Mattison v. Mattison

Decision Date08 March 2019
Docket NumberCase No. 5D18-304
Citation266 So.3d 258
Parties Raymond MATTISON, Appellant, v. Christine MATTISON, Appellee.
CourtFlorida District Court of Appeals

Marcia K. Lippincott, of Marcia K. Lippincott, P.A., Lake Mary, for Appellant.

Debra S. Johnson, of Debra S. Johnson, P.A., Orlando, for Appellee.

LAMBERT, J.

Raymond Mattison ("Former Husband") appeals the amended final judgment dissolving his marriage with Christine Mattison ("Former Wife"). Former Husband raises several claims of error, primarily related to child support and the equitable distribution of marital assets. Because we agree with the majority of his arguments, we reverse and remand for further proceedings.

CHILD SUPPORT —

The parties have two minor children resulting from their relatively short marriage.1 The parties reached a 50/50 timesharing agreement regarding their children that was incorporated into the amended final judgment. The court ordered Former Wife to pay to Former Husband child support in the sum of $ 63.71 per month based upon its findings that Former Wife's "annual income for child support purposes is $ 107,761.08" and that "[Former] Husband's income is $ 86,400." The court also found that Former Wife owed Former Husband retroactive child support for the period from separation until the final judgment in the amount of $ 9130.80, to be repaid at the rate of $ 50 per month until paid in full.
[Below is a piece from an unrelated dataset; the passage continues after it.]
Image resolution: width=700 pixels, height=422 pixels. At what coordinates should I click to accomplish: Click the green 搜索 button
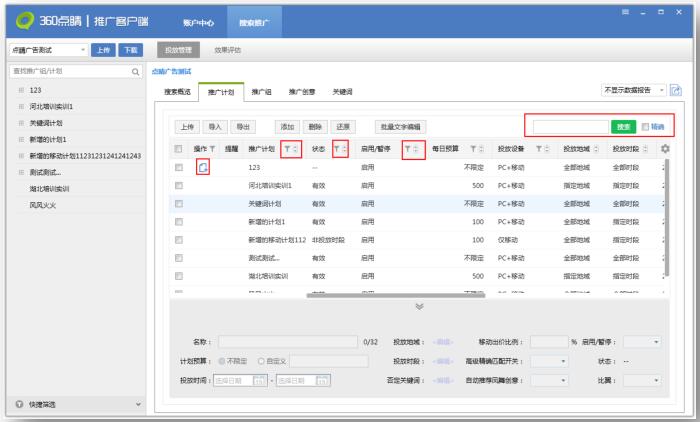pyautogui.click(x=623, y=127)
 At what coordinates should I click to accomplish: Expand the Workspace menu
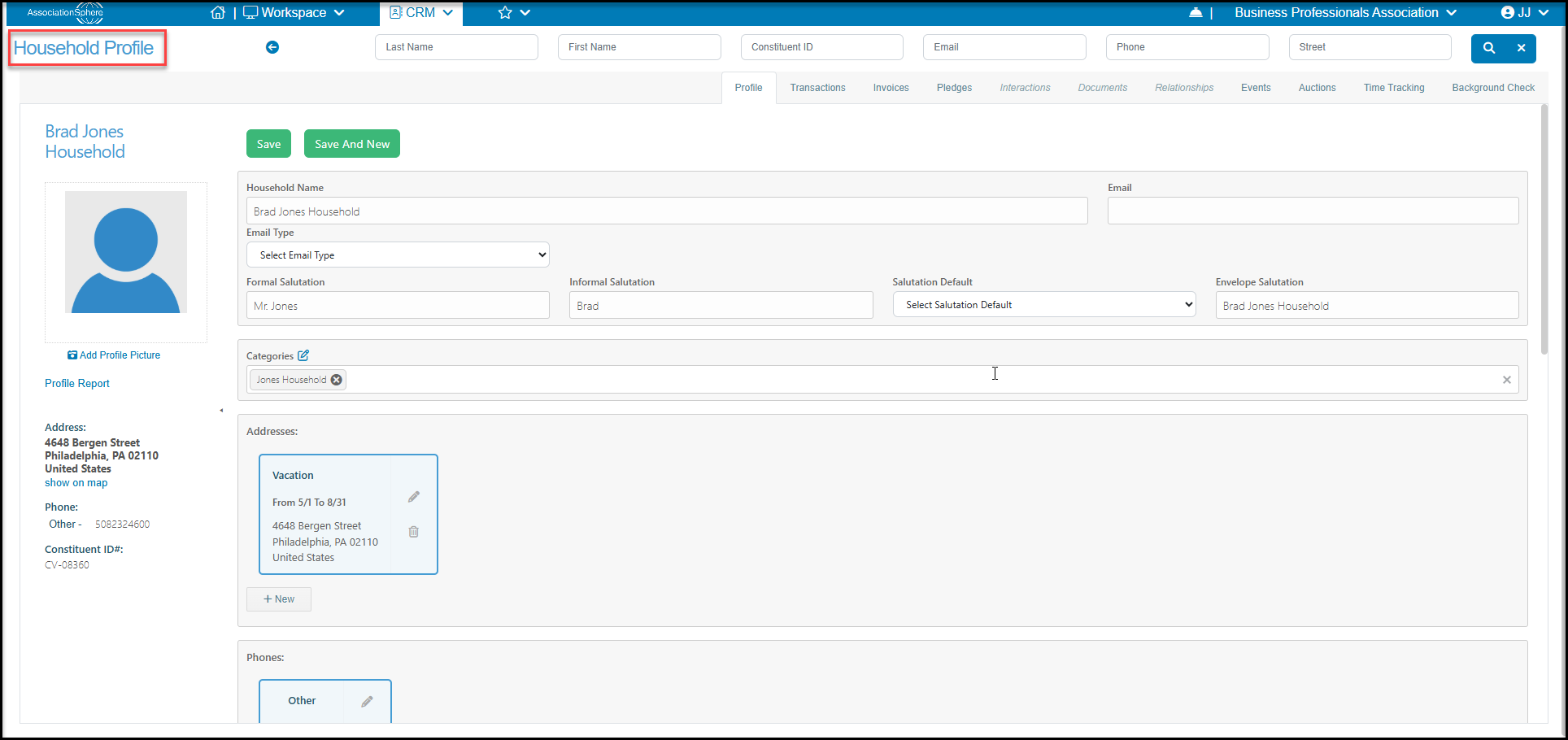click(294, 12)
Lastly, the court ordered that the minor children's medical expenses that were not covered by insurance would be equally split by the parties. Former Husband challenges each of these rulings.

The undisputed evidence at trial is that in January 2017, during the pendency of the litigation, Former Husband was involuntarily laid off from his employment with Bank of America. Approximately two months later, and shortly before trial, Former Husband formed a medical underwriting company at which he employed two other individuals. The trial court found that Former Husband's new company was awaiting payment from a client on a $ 7200 invoice that the court concluded took approximately one month of work to generate. The court then extrapolated from these facts to find that Former Husband's annual income for purposes of computing child support was $ 86,400 ($ 7200 per month multiplied by twelve months). Former Husband contends that this ruling is erroneous as a matter of law. We agree.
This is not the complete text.